--- start Data entries ---
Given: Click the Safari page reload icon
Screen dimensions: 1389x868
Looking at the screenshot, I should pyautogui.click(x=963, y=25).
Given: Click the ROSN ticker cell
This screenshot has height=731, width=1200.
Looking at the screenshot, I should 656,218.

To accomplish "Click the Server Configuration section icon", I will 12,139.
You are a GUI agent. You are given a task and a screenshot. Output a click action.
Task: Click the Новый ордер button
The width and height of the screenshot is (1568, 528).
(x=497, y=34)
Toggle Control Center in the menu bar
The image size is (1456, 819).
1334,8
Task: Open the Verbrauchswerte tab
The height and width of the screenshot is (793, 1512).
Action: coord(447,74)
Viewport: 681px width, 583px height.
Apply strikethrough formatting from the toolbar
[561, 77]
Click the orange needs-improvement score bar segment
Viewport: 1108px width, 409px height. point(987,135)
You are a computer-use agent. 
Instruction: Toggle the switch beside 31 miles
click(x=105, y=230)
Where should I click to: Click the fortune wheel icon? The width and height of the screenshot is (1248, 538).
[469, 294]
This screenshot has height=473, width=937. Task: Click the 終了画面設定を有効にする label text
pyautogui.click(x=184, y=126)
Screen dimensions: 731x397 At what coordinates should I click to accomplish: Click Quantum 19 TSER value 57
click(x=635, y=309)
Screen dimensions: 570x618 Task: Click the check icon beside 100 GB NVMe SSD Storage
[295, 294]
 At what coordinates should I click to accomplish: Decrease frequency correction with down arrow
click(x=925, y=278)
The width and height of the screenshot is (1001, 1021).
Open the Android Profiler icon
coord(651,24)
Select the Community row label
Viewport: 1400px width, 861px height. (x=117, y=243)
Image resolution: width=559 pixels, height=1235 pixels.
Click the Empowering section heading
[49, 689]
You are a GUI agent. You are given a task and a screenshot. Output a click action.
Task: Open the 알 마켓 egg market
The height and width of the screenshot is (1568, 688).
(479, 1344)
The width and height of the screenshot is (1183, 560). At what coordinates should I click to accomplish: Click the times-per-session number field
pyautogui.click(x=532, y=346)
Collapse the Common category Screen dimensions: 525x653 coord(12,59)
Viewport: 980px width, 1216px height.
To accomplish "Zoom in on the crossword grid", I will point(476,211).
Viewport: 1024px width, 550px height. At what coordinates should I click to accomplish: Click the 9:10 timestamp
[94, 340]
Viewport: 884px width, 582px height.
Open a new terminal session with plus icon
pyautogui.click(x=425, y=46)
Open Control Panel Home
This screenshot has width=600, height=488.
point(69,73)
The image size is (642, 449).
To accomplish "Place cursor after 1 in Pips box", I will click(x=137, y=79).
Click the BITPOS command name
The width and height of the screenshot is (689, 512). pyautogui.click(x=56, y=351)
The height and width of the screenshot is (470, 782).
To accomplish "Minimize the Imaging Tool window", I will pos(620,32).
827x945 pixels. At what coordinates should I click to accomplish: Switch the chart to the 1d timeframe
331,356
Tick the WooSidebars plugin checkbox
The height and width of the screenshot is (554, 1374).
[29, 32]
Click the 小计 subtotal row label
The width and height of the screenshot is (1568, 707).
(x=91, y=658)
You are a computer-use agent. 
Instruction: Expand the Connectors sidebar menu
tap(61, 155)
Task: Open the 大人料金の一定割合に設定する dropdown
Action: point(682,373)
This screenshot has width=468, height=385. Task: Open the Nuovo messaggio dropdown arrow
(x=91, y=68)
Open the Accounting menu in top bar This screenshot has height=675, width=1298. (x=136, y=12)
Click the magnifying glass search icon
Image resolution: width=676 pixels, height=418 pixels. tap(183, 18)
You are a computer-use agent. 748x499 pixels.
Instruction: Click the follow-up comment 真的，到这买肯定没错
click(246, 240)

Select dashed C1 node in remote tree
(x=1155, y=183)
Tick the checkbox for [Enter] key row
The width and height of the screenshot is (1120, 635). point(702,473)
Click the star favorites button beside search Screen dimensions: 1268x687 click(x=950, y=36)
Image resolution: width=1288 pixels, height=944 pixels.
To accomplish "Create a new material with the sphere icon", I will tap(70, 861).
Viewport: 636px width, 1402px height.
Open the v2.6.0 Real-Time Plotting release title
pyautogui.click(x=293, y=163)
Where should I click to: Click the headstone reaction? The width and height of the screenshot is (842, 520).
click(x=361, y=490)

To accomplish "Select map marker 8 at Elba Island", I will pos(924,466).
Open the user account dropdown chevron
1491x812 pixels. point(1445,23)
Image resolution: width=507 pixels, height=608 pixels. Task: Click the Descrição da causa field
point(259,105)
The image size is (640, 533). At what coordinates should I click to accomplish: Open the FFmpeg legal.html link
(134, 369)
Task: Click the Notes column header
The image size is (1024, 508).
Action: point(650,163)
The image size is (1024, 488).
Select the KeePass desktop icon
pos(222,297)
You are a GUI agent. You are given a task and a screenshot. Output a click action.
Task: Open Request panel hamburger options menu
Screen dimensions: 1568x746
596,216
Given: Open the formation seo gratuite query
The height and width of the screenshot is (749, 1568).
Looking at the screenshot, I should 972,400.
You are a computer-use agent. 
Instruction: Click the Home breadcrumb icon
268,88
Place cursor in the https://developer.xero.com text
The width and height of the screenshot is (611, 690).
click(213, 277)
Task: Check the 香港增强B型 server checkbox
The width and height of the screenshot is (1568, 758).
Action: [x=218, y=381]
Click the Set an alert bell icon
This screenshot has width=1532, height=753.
--- end Data entries ---
### Directive
Show each line of the data above that contains the string "Instruction".

### Output below
Instruction: Toggle the switch beside 31 miles
Instruction: Expand the Connectors sidebar menu
Instruction: Click the follow-up comment 真的，到这买肯定没错
Instruction: Click the Home breadcrumb icon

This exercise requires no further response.